Above: Ilparpa claypans after rain. People illegally camping there are having an impact on enjoyment of the beauty spot and its wildlife, says Cr Jimmy Cocking. Photo from our archive ( February 2015).
By KIERAN FINNANE
Alice Springs is full, at least for people travelling with caravans and mobile homes, and the industry is expecting this double-edged boom to hit a new high in the next school holidays.
On the up side, all the economic benefits that flow from the influx, but there are some downsides which were discussed at last night’s Town Council meeting.
Councillor Jimmy Cocking raised the problem of “illegal camping” at the Ilparpa playpens (above), where apparently people were told they could go when the local caravan parks were fully booked.
Increased traffic on Ilparpa Road had also resulted in increased road kill, he said: a local resident had told him that eight kangaroos had been hit in recent weeks.
Cr Marli Banks, who lives in the area, had also observed that the carcasses had been torched.
As well, she had noticed people camping at the old quarry site on Ilparpa Road and she had been contacted by a visitor, travelling in a caravan with a sick child, who couldn’t afford to pay $70 for room. The showgrounds were not an option during the lead-up and wind-down from Show weekend.
The increase of visitors was great, said Cr Banks, especially as tourism is the biggest (private sector) contributor to the economy, but the numbers are testing the town’s capacity.
Anecdotally the influx is due to the anticipated closure of the Uluru climb in October, which is why a further rush is expected in the September holidays.
Mayor Damien Ryan reported a comment from a meeting of Tourism Central Australia, that the holidays we have just had were “a dress rehearsal” for September.
Outgoing CEO Rex Mooney said he would raise the issue today with the regional director of the Department of Infrastructure, Planning and Lands.
Cr Banks said the government has known that the closing of the Rock climb would put pressure on infrastructure in the Centre but how to manage that hadn’t been addressed.
Cr Glen Auricht noted that the Red Centre Nats, coming up in four weeks, would add further pressure in town.
Cr Cocking suggested exploring the possibility of a shuttle bus running continuously from the caravan parks into town, to reduce the impact on car parking in the town centre.
Cr Jamie de Brenni said NT Major Events and the Red Centre Nats organisers should be involved in the discussions.
Cr Banks said tourism businesses should also be contacted, to see what they think their needs are.

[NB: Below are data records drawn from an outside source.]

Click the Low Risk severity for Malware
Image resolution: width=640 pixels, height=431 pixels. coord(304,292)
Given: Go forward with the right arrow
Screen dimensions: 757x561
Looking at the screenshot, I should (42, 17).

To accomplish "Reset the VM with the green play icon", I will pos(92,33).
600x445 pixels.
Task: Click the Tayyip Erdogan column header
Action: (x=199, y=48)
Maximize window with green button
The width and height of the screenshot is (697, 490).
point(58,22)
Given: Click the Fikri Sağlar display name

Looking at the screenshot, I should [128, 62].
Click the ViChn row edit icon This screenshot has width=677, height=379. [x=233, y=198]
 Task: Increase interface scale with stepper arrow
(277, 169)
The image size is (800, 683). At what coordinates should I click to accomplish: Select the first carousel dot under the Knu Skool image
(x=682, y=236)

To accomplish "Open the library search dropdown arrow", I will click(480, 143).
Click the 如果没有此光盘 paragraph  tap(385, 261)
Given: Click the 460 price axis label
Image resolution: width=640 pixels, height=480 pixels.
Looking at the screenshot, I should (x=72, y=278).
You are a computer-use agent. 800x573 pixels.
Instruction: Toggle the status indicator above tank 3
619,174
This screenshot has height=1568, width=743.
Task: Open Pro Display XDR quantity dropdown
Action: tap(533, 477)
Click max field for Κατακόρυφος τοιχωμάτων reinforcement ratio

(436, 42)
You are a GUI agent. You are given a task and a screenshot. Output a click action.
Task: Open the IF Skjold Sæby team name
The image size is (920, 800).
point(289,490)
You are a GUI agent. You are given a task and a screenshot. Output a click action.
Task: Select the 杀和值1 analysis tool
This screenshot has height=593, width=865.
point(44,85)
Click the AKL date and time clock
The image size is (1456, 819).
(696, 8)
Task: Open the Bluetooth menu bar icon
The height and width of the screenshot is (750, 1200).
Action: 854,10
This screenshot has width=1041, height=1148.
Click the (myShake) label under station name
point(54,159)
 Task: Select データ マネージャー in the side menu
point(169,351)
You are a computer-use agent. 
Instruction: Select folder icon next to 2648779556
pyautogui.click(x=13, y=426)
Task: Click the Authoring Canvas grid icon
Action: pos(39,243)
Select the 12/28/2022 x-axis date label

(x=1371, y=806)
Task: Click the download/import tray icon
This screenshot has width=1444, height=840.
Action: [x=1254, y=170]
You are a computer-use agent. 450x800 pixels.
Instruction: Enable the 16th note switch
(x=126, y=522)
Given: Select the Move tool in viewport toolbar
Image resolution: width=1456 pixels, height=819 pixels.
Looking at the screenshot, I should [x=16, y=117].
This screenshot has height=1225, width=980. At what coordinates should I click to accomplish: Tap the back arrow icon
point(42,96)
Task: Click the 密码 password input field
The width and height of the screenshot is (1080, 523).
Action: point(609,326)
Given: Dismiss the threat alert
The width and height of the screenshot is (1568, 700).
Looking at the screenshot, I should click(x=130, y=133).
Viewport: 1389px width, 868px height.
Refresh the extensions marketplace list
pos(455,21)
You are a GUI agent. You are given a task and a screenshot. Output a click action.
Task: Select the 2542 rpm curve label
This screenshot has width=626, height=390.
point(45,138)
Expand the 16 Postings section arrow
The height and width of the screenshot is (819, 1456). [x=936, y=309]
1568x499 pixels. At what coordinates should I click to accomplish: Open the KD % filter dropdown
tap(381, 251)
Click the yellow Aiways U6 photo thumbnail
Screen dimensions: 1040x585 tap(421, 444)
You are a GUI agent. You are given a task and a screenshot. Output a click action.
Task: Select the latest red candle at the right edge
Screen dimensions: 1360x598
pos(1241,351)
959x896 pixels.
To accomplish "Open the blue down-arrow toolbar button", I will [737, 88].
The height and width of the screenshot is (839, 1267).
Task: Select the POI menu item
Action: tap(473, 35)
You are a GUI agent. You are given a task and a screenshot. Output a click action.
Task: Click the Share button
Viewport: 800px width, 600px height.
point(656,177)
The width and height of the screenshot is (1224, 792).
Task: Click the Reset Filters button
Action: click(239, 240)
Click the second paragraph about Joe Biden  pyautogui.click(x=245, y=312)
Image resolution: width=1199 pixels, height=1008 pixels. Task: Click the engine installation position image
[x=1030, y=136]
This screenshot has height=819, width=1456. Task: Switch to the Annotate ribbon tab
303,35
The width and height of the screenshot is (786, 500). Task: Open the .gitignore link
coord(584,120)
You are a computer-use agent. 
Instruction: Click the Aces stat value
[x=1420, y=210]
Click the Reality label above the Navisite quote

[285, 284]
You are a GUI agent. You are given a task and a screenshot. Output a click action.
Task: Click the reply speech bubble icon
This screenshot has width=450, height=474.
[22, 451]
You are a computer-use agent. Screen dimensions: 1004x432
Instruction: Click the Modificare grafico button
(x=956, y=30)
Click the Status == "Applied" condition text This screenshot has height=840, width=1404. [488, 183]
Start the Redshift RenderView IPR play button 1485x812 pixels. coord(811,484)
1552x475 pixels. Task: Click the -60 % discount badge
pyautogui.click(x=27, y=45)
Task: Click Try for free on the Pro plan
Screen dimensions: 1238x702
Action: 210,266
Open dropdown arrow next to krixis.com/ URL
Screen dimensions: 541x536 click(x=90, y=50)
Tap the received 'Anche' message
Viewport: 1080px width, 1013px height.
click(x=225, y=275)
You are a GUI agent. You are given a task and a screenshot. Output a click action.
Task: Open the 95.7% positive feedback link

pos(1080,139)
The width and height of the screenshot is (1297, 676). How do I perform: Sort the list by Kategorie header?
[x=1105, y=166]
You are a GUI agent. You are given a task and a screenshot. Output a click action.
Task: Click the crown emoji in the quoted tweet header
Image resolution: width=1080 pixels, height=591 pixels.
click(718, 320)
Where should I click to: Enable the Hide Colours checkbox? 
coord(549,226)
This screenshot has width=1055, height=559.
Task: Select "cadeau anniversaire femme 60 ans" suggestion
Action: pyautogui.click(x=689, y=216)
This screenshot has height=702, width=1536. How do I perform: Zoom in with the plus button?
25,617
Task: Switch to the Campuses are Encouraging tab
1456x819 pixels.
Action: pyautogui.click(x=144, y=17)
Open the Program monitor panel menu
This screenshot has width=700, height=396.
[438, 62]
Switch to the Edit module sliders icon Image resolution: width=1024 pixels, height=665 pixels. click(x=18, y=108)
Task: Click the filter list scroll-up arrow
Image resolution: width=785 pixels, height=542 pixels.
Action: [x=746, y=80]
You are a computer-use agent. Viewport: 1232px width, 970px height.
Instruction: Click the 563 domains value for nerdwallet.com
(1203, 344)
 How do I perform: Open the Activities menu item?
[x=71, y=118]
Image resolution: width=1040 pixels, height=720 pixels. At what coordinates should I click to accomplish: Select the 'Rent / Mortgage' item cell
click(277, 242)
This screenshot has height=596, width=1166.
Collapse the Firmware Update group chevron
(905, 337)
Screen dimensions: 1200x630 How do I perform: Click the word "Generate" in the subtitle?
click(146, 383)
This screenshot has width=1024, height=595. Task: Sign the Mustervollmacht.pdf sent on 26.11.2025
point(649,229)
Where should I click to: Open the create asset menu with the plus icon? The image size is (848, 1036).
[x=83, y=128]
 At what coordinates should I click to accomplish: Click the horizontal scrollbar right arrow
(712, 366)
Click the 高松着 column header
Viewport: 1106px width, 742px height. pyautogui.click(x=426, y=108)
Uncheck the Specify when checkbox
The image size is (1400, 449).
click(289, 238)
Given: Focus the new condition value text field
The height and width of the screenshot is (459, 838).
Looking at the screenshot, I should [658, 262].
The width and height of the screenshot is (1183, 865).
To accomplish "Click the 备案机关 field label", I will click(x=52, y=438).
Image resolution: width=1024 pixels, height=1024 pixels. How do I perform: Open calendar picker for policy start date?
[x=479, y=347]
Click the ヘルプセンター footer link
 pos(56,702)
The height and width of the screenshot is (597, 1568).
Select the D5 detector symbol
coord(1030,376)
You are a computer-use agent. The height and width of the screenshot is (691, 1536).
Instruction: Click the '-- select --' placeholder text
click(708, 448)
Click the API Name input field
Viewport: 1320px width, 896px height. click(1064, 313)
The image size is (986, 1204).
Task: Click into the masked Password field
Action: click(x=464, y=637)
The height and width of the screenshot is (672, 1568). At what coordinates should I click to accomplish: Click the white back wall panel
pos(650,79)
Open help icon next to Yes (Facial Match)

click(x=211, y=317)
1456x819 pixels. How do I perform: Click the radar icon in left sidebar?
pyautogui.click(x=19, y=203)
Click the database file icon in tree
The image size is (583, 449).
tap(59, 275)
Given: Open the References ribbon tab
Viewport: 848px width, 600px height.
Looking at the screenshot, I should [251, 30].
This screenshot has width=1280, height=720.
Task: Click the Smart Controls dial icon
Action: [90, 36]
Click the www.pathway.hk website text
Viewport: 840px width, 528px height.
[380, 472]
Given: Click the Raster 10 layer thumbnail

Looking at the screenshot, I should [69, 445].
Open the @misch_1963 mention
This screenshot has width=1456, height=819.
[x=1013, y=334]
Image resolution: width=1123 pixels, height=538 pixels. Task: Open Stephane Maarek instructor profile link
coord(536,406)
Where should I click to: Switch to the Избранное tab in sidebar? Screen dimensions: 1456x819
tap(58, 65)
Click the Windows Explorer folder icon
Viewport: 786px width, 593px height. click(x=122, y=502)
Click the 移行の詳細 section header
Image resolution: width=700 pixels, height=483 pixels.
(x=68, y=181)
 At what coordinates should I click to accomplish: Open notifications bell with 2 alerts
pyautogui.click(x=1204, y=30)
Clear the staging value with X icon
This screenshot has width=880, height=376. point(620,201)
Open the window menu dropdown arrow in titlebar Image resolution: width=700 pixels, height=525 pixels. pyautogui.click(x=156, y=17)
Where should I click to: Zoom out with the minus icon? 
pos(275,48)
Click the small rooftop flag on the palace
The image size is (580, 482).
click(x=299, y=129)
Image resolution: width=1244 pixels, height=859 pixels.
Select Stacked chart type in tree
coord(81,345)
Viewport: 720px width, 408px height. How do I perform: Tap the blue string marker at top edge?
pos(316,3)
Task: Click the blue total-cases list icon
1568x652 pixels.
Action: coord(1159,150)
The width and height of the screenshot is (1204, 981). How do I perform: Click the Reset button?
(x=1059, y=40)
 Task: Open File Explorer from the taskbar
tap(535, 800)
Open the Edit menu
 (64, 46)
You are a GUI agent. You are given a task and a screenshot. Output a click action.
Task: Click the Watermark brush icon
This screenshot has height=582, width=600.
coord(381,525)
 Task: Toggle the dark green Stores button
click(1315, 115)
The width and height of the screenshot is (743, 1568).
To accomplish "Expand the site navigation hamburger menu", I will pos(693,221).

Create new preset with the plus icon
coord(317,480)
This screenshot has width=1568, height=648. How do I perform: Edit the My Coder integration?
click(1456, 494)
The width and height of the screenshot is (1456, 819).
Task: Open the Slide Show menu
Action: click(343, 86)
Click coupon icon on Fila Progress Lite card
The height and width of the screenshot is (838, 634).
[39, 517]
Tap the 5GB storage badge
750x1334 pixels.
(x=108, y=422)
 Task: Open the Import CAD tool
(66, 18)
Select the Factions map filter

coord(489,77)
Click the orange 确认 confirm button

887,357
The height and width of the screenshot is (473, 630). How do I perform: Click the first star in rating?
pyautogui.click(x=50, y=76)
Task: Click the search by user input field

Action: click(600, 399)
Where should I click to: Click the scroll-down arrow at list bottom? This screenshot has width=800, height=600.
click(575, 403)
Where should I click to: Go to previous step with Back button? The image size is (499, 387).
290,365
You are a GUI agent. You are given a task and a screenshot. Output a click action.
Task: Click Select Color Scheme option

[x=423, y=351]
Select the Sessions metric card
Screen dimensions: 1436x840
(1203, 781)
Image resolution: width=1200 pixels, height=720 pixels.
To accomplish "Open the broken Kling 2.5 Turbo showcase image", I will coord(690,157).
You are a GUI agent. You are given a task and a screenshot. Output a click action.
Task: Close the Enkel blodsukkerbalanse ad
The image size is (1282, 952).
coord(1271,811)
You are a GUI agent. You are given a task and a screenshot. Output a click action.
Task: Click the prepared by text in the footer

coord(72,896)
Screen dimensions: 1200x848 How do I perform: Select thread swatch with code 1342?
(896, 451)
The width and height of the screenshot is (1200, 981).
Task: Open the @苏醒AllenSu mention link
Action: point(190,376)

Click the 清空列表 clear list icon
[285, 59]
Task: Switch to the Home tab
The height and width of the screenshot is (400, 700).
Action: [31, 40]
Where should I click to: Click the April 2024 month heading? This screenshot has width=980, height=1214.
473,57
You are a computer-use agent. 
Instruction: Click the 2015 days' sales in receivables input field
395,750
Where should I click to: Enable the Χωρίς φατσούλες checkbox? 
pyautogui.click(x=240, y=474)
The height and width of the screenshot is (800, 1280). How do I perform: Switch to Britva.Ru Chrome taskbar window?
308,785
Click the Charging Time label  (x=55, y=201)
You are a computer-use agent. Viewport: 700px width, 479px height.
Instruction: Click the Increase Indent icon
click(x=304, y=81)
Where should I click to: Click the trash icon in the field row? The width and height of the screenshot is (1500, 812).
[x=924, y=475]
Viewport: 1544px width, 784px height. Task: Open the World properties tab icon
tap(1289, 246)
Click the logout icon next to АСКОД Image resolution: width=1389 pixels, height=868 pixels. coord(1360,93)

Cr Banks wants council to think about its role in relation to “youth crime”.
She was “blown away” during a recent visit to Todd Mall by the numbers of youths “moving in large blocks” – what would be “perceived as gangs” – and being “herded along” by police.
On another occasion she saw a group of young people on Gregory Terrace, running full tilt, with an attack dog in full pursuit and “gnashing jaws”. This was about 9pm on a week night. As a member of the public she found the sight “pretty full on”.
“It’s pretty distressing to see a big dog chasing young kids,” she said.
She thought it would be important for council to engage with other tiers of government on the issues, through the Chief Minister’s Department and the Department of Prime Minister and Cabinet.
She noted the recent announcement by the NT Government of the final piece in their seven step Breaking the Cycle plan for Alice Springs.
This is an Aboriginal-led Youth Outreach Service, called “Looking After the Kids – Walking Together with Young People” and will be operated by Tangentyere Council.
Cr Banks noted that council’s committee for liaison with Tangentyere Council has yet to have a meeting and asked “at a minimum” for the CEO to contact Tangentyere, to get those meetings to happen.
Mr Mooney will follow up.
No-one in council has yet had a briefing from government on the implementation of their seven-step plan.